- 1/2 pound whole wheat bow-ties
- 4 slices bacon, cut into thin slices
- 2 (6-ounce) boneless skinless chicken breasts, cut into cubes
- 1 teaspoon salt
- 1/2 teaspoon pepper
- 2 tablespoons butter
- 2 tablespoons flour
- 2 cups milk, low fat
- 1 teaspoon garlic powder
- 1 teaspoon onion powder
- 1/2 teaspoon dried basil
- 1/2 teaspoon dried dill
- 2 cups cheese, shredded part-skim Mozzarella
*These values are approximate. Per serving, based on a 2,000 Calorie diet.
Cook whole wheat pasta according to package instructions and set aside.
Heat a large, deep skillet over medium-high heat and sauté bacon until crispy, about 6 to 7 minutes. Strain bacon on a plate covered with a paper towel; set aside.
Sprinkle chicken cubes with salt and pepper. Sauté in the same pan with the hot bacon grease and cook until chicken is browned and cooked through, about 7 to 9 minutes, stirring occasionally. Remove chicken from pan and set aside.
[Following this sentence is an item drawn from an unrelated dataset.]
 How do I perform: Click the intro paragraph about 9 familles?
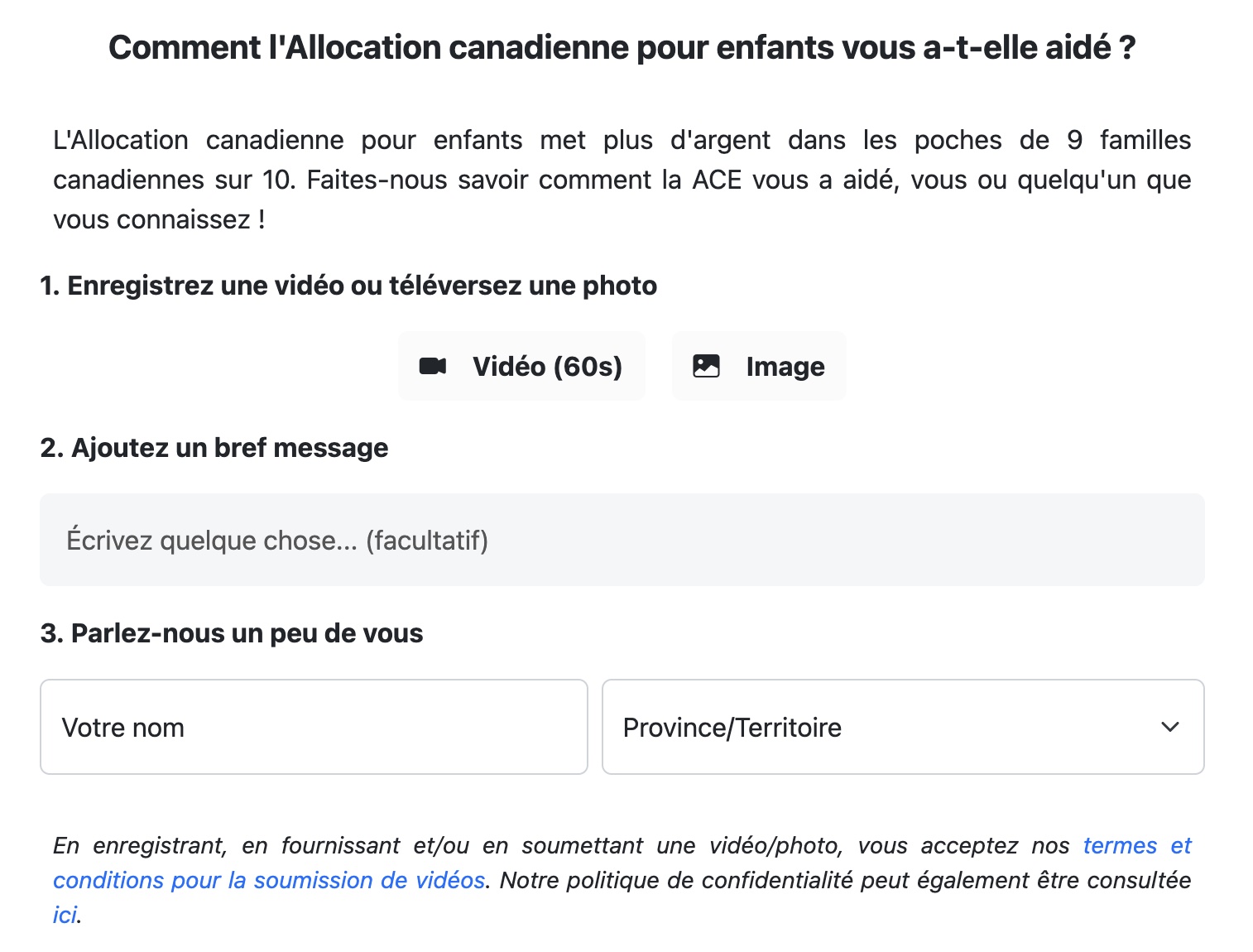pos(622,180)
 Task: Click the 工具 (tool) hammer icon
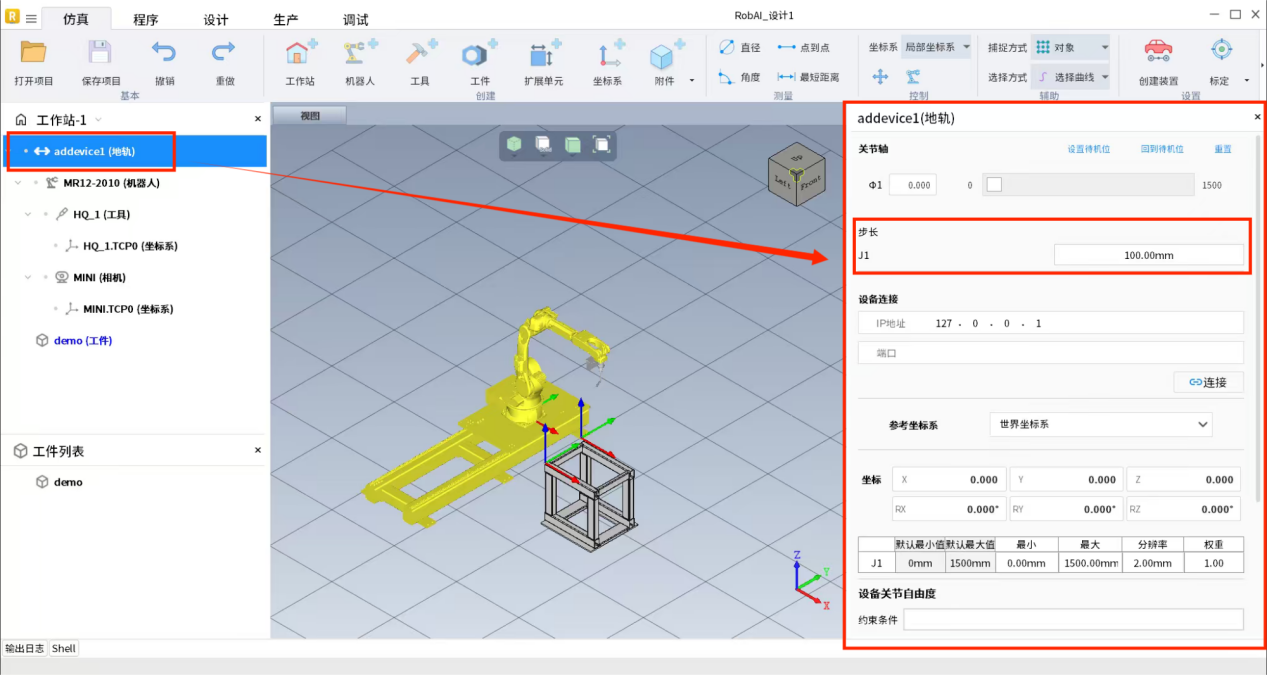(x=419, y=54)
Add flour and butter to the hot pan and whisk until smooth, about 1 minute. Slowly pour in the milk and whisk in all spices (garlic powder through dill.) Bring to a boil, then reduce heat to simmer. Whisk until mixture becomes thick, about 4 to 5 minutes.
Remove white sauce from the heat and stir in shredded cheese. Heat on low, stirring frequently, until cheese is fully melted.
Return cooked pasta, cooked chicken and half of the reserved bacon to the pot and heat until warmed through. Serve with remaining cooked bacon on top.